Op 8 november jl. heeft het Europese Hof van Justitie bepaald dat de Nederlandse integratieheffing op zich niet in strijd met het EU-recht. Volgens het Hof mag de integratieheffing in principe ook worden berekend over de waarde van de eigen grond waarop nieuwbouw wordt gerealiseerd. Volgens het Europese Hof geldt daarbij wel een belangrijke uitzondering: de waarde van de grond telt niet mee voor de integratieheffing als de belastingplichtige al een keer eerder BTW over die waarde heeft betaald.

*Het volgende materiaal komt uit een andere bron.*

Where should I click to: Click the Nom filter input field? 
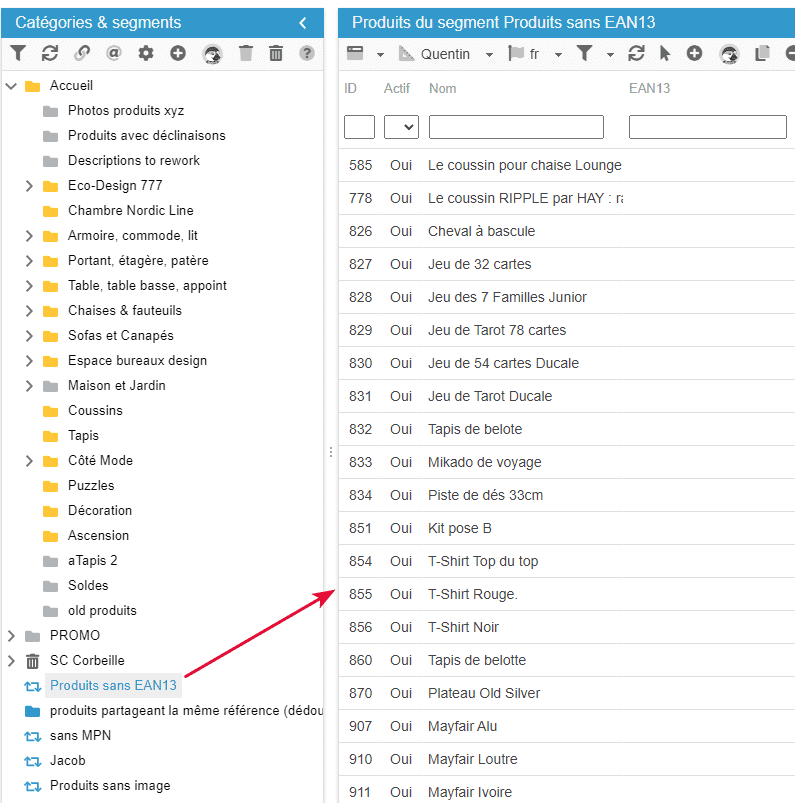(516, 127)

Een corporatie die op eigen grond woningen laat bouwen en die gaat verhuren, moet de integratieheffing toepassen. Dat geldt ook voor andere ondernemers die op eigen grond gebouwen laten realiseren en die voor BTW-vrijgestelde doeleinden gaan exploiteren.
Volgens de Nederlandse BTW-wetgeving moet de integratieheffing ook worden berekend over de waarde van de eigen grond waar de nieuwbouw op wordt gerealiseerd. De uitspraak van het Europese Hof stelt daar nu dus wel een voorwaarde aan: de integratieheffing wordt niet berekend over de waarde van de eigen grond als de corporatie/ondernemer daar al een keer eerder BTW over heeft betaald.

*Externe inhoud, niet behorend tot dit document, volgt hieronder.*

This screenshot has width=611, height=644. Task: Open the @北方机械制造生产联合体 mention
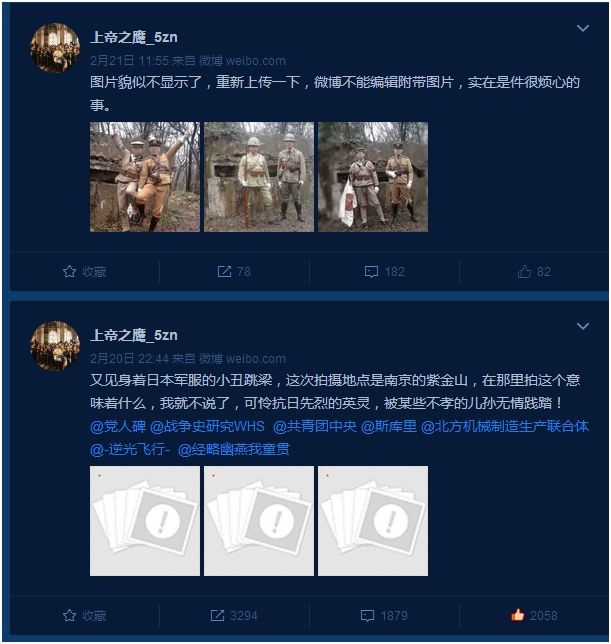tap(505, 426)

De gevolgen van de uitspraak voor de Nederlandse praktijk zullen nu verder ingevuld moeten worden door de Hoge Raad.
In ieder geval is de uitspraak van het Europese Hof goed nieuws voor de corporatiepraktijk. Die heeft tot gevolg dat een corporatie die bestaande huurwoningen sloopt en die vervangt door nieuwe huurwoningen, geen integratieheffing hoeft te berekenen over de waarde van de eigen grond als daarover in het verleden al een keer BTW is betaald.